Madhya Pradesh H.C : The decision rendered in this writ shall also govern disposal of other writ being WP No. 1019/1987 (renumbered as WP 3638/1997) as both these writs involve identical issues and relates to same petitioner except the difference being the present petition arise out of IT Act and the other one arise out of WT Act.

High Court Of Madhya Pradesh : Indore Bench

Keshrimal (Deceased) Through Lrs & Ors. vs. Income Tax Officer

Sections 147(a)

Asst. Year 1983-84, 1985-86

A.M. Sapre, J.

MP No. 1897 of 1986 & WP No. 1019 of 1987

19th February, 2003

Counsel Appeared

P.M. Choudhery, for the Petitioner : A.P. Patankar, for the Respondent

ORDER

A.M. SAPRE, J. :

The decision rendered in this writ shall also govern disposal of other writ being WP No. 1019/1987 (renumbered as WP 3638/1997) as both these writs involve identical issues and relates to same petitioner except the difference being the present petition arise out of IT Act and the other one arise out of WT Act.

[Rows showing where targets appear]
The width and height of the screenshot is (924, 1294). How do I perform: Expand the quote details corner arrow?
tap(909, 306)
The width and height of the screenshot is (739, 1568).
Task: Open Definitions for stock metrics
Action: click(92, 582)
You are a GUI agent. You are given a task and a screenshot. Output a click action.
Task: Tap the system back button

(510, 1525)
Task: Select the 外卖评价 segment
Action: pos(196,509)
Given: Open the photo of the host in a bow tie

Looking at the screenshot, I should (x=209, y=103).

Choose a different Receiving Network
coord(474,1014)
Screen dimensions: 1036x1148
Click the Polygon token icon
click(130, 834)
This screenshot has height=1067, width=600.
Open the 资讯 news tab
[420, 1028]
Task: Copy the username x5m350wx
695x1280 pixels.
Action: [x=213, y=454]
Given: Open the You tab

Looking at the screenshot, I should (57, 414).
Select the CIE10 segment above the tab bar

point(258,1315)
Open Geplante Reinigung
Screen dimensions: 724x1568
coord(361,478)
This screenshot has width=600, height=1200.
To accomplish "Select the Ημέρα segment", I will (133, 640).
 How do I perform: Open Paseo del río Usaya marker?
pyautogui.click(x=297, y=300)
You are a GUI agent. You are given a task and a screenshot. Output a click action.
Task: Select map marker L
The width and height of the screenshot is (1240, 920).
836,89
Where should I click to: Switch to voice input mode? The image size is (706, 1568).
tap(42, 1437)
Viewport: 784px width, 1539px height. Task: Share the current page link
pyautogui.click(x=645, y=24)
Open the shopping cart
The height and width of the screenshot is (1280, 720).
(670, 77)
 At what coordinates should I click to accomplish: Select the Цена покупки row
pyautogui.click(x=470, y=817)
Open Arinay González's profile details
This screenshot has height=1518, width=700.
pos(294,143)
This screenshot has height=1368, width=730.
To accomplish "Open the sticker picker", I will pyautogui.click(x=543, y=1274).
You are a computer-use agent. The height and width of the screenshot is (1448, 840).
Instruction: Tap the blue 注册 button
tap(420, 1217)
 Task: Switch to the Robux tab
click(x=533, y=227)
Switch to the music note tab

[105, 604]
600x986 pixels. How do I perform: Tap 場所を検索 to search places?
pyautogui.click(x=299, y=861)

● Short problem
Edit the court order from "Madhya Pradesh H.C" to "Sections 147(a)", changing "Indore" to "Gwalior". These entries have no connection to the court order above.

● Correct output
Madhya Pradesh H.C : The decision rendered in this writ shall also govern disposal of other writ being WP No. 1019/1987 (renumbered as WP 3638/1997) as both these writs involve identical issues and relates to same petitioner except the difference being the present petition arise out of IT Act and the other one arise out of WT Act.

High Court Of Madhya Pradesh : Gwalior Bench

Keshrimal (Deceased) Through Lrs & Ors. vs. Income Tax Officer

Sections 147(a)